8. Conforming trumps transforming
When taking data from a source system and manipulating it for consumption, there is often a requirement to update reference data values so that they make sense to the end user. However, simply carrying out a translation in the code is a bad way to go. It is opaque to those outside of the ETL backroom and it also runs the risk of losing vital information along the way. Instead, you should implement reference data conformity, the translations for which should be captured in a transparent table available to end users as well as the ETL code. In that table you can define multiple names and descriptions for the same value, whilst still retaining the original reference data value from source. This guarantees transparent, traceable (and numerous) translations for singular reference data values unconstrained by the limits of coded transformations.
9. Don’t take shortcuts
This is one of those rules that sounds easier to follow than it is in practice.
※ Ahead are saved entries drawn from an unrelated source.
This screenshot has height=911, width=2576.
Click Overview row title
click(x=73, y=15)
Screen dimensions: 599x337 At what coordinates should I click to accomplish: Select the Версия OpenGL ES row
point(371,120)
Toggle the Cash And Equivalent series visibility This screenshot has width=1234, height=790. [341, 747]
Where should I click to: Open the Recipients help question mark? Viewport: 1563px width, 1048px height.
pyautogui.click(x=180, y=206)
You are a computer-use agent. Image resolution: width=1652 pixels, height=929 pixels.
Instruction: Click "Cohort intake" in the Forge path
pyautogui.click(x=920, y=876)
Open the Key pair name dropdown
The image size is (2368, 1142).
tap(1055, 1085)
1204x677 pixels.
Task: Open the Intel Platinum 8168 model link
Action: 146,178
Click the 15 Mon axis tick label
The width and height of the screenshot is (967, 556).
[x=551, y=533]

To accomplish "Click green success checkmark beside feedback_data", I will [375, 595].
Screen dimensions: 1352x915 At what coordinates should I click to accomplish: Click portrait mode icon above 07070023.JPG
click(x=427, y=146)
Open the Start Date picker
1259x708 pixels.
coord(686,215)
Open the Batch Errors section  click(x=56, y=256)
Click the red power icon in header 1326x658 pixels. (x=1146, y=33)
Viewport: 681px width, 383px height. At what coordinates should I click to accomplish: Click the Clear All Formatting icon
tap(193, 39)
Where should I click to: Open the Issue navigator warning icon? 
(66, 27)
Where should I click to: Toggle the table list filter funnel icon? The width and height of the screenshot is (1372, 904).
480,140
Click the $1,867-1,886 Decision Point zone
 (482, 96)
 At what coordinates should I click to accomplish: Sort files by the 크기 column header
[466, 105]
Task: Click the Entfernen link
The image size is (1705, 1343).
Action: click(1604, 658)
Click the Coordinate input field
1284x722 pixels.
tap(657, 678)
All of us, whether we’re architects or analysts, designers or developers, believe in doing the best possible job and adopting the best practices available; but under the stressful conditions of a pressured project, it is all too easy to take shortcuts. We justify them to ourselves in the name of getting the job done, but in reality speed and care are not as mutually exclusive as you might think. Taking the time to carry out the ETL properly can ultimately save you endless hours of debugging awkward edge cases and unanticipated data anomalies. Decent logging, auditing and data profiling will pinpoint errors during the test phase and allow you to focus on fixing, rather than merely diagnosing them. Clean, elegant, modular code is easier to read and correct where needed. And clear, detailed documentation in the form of data mappings, ERDs and glossaries can instill trust in the target data, as well as making it simpler to determine when a fault lies at source rather than along the ETL path.
10. Be realistic
Successful ETL is as much about your overall approach as it is about the steps you take along the way. If you know up front that your business requirements will involve sourcing data from fifteen source systems, aggregating it to multiple levels and serving it to multiple departments with very different business priorities, you should take a step back and accept that this will not be accomplished overnight. ETL is neither easy nor magical: it is mentally taxing, often times complex and heavily time-consuming work. Adopting a ‘big bang’ approach very rarely succeeds. Instead, take a realistic view and commit to delivering phased releases, each with a healthy level of utility. You will be pleasantly surprised to discover that frequent small, accurate deliverables are much better received by your end users than huge, years-long behemoths riddled with errors. Indeed, it can take just one bad measure viewed by one particularly influential user to send an entire data warehouse effort to its grave. Gradually acquiring a reputation for accuracy and successful delivery will do wonders for you and your ETL team. Fight your corner and justify a phased approach whenever possible.